=== Section Start ===

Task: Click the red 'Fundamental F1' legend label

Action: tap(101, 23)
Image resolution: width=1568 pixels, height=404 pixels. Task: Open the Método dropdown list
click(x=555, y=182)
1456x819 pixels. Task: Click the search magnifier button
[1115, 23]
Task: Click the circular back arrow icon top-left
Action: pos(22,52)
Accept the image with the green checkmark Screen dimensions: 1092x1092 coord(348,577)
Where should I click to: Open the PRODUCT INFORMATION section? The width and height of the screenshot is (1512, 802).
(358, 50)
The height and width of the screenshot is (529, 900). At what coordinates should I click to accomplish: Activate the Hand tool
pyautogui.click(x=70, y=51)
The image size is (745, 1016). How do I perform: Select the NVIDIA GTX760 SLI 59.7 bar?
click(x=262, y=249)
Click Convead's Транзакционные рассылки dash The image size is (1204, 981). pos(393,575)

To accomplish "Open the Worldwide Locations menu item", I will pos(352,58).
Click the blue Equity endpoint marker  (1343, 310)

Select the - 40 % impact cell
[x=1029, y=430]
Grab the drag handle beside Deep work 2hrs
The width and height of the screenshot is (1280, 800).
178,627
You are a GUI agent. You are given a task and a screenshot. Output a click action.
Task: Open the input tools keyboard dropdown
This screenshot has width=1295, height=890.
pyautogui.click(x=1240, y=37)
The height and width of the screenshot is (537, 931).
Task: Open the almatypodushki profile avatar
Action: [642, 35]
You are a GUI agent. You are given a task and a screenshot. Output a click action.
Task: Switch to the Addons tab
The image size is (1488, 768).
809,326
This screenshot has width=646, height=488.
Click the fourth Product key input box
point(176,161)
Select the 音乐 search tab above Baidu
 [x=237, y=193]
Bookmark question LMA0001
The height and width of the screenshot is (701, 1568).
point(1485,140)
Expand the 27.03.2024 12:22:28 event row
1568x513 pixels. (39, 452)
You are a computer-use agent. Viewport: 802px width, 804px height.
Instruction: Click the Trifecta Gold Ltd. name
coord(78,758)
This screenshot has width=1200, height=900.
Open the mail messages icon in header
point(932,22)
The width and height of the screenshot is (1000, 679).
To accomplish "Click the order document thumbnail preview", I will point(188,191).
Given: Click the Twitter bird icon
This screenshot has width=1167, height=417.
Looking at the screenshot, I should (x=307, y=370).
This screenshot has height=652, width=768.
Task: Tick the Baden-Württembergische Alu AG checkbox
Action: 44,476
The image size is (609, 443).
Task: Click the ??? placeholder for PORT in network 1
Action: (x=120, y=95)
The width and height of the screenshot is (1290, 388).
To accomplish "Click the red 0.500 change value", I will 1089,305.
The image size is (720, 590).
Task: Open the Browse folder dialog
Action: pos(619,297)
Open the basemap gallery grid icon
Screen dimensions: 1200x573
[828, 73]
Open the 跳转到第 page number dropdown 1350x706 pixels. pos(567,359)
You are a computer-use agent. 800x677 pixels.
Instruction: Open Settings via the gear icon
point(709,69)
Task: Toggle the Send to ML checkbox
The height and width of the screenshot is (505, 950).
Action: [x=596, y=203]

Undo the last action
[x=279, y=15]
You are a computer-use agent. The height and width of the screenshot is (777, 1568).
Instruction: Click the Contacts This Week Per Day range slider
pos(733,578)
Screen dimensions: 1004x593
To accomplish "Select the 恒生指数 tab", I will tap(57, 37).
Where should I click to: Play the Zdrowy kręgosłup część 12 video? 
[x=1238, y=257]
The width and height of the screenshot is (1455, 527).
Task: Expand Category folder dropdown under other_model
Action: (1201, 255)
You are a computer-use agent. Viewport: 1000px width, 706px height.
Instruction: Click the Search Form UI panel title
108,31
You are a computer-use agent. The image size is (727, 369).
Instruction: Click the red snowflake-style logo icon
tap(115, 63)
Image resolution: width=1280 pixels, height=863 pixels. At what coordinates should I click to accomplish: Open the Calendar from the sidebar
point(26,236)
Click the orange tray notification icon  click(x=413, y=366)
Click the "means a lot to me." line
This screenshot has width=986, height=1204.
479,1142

=== Section End ===

> **Aim of the exercise**: Lines in the data that include the word "computer" should all be copied.

> **Problem solution**:
You are a computer-use agent. Viewport: 802px width, 804px height.
You are a computer-use agent. 800x677 pixels.
You are a computer-use agent. The height and width of the screenshot is (777, 1568).
You are a computer-use agent. Viewport: 1000px width, 706px height.
You are a computer-use agent. The image size is (727, 369).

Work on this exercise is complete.